• [Set exercise]: In the listing below, switch every "Open" to "Launch" and leave all other text the same. Reproduce the lines without the pictures.

• [Supplied data]:

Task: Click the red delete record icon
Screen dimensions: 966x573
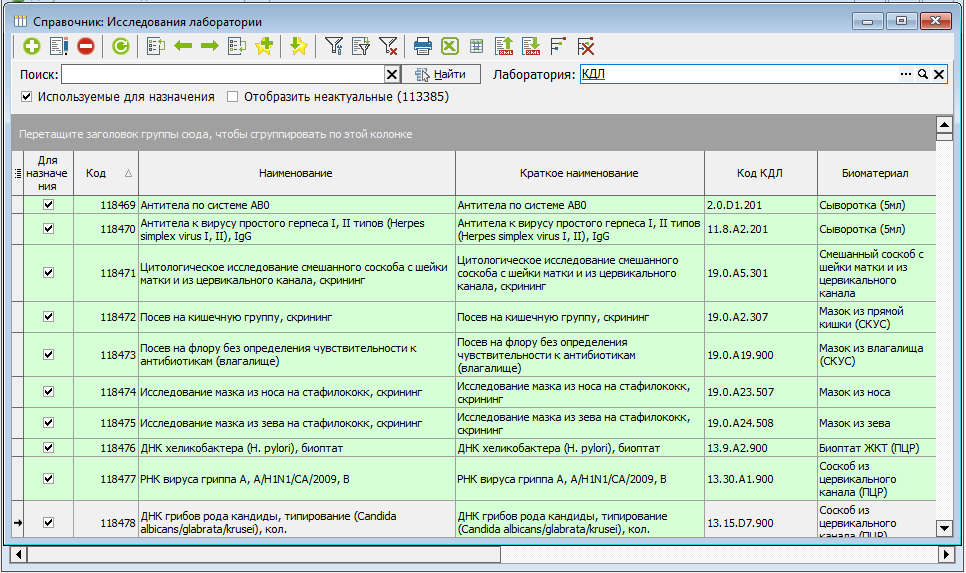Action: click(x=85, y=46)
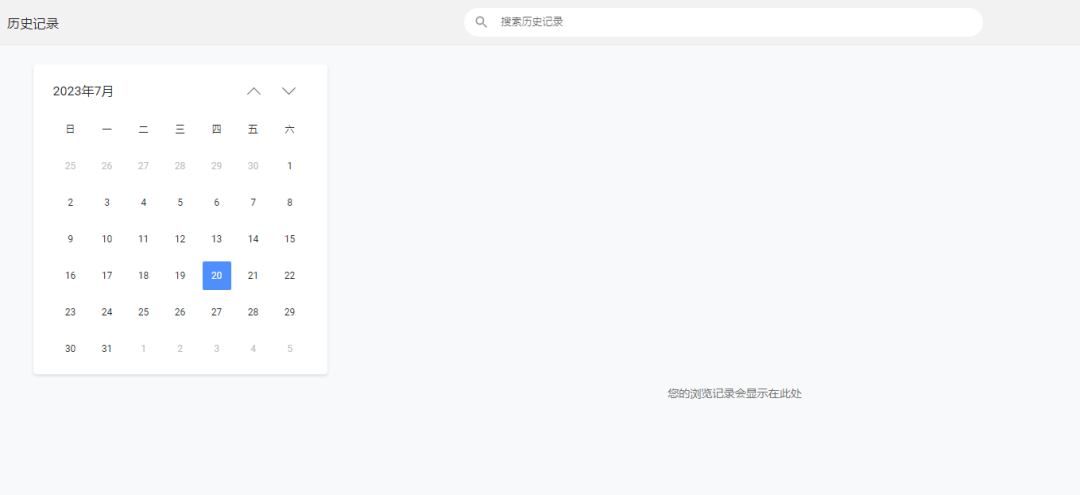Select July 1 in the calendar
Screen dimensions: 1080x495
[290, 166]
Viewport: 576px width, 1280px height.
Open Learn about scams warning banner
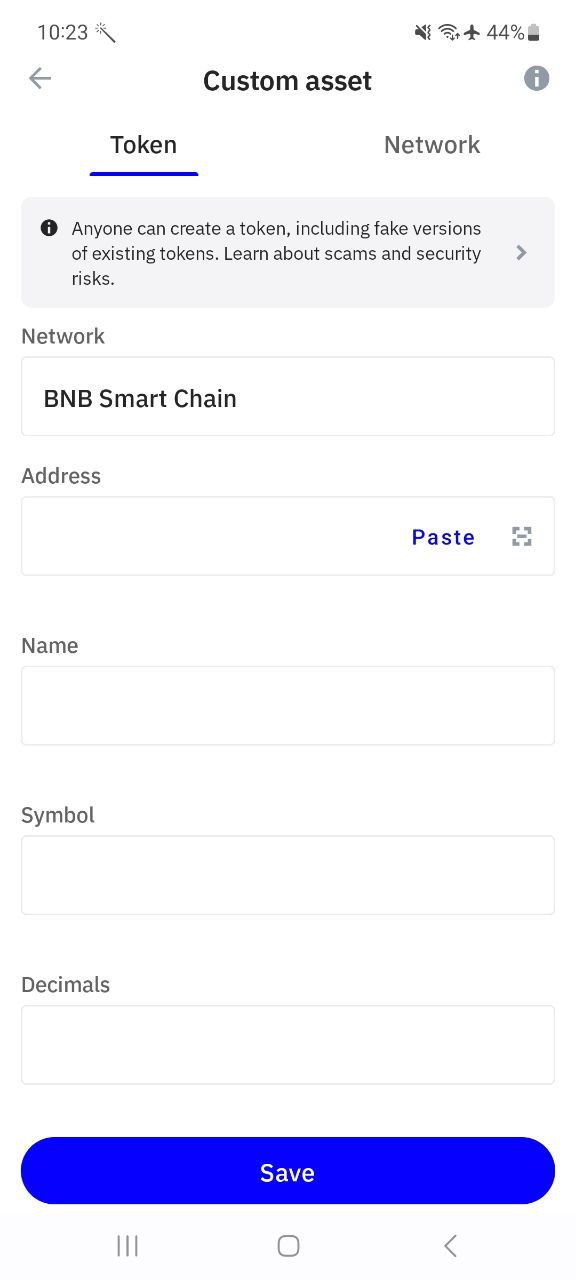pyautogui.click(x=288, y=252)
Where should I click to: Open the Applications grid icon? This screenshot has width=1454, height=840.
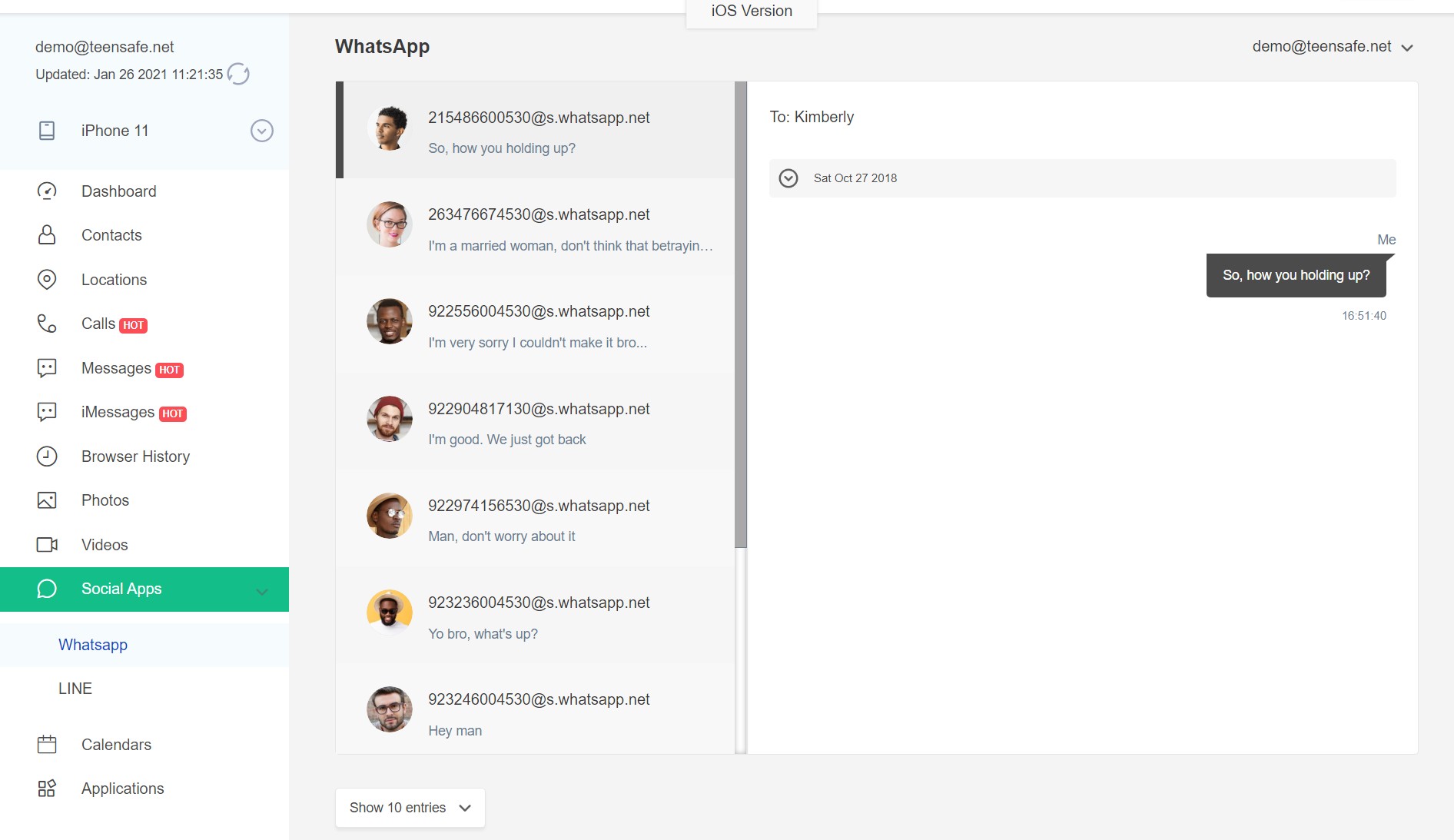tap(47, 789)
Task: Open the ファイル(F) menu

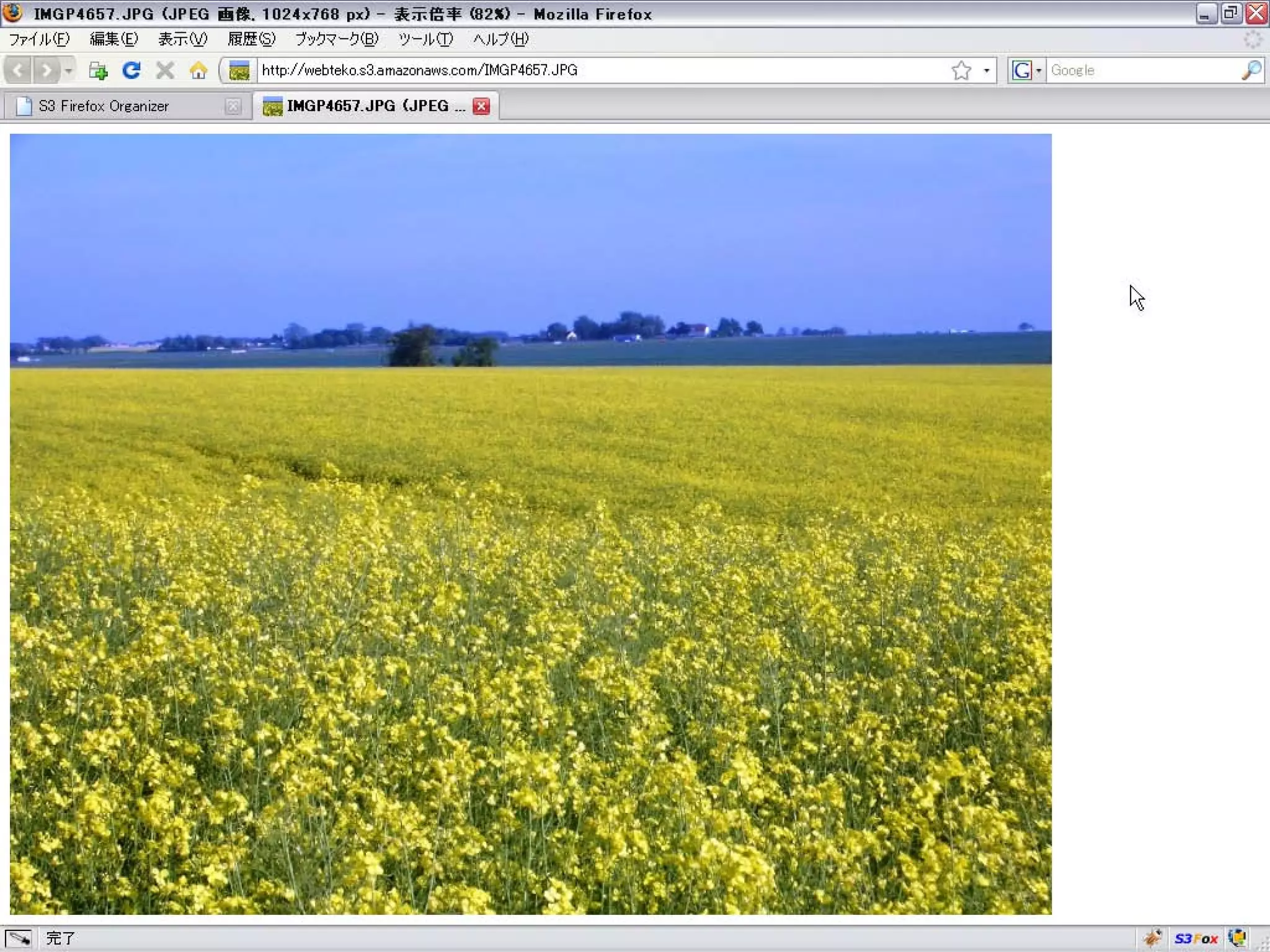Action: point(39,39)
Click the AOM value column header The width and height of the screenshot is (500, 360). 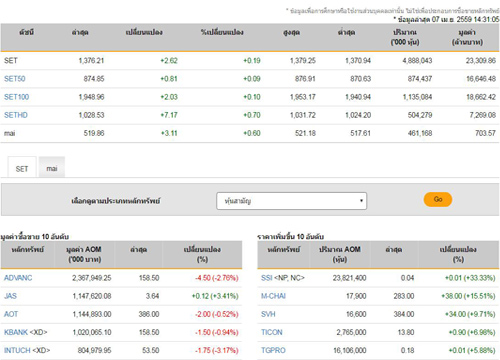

• [Complete answer]:
Task: Click the red delete record icon
Screen dimensions: 966x573
Action: click(x=85, y=46)
Select July 1 in the calendar
Screen dimensions: 1080x495
[290, 166]
Viewport: 576px width, 1280px height.
Launch Learn about scams warning banner
pyautogui.click(x=288, y=252)
Where should I click to: Launch the Applications grid icon? This screenshot has width=1454, height=840.
tap(47, 789)
Task: Launch the ファイル(F) menu

Action: point(39,39)
Click the AOM value column header The width and height of the screenshot is (500, 360). 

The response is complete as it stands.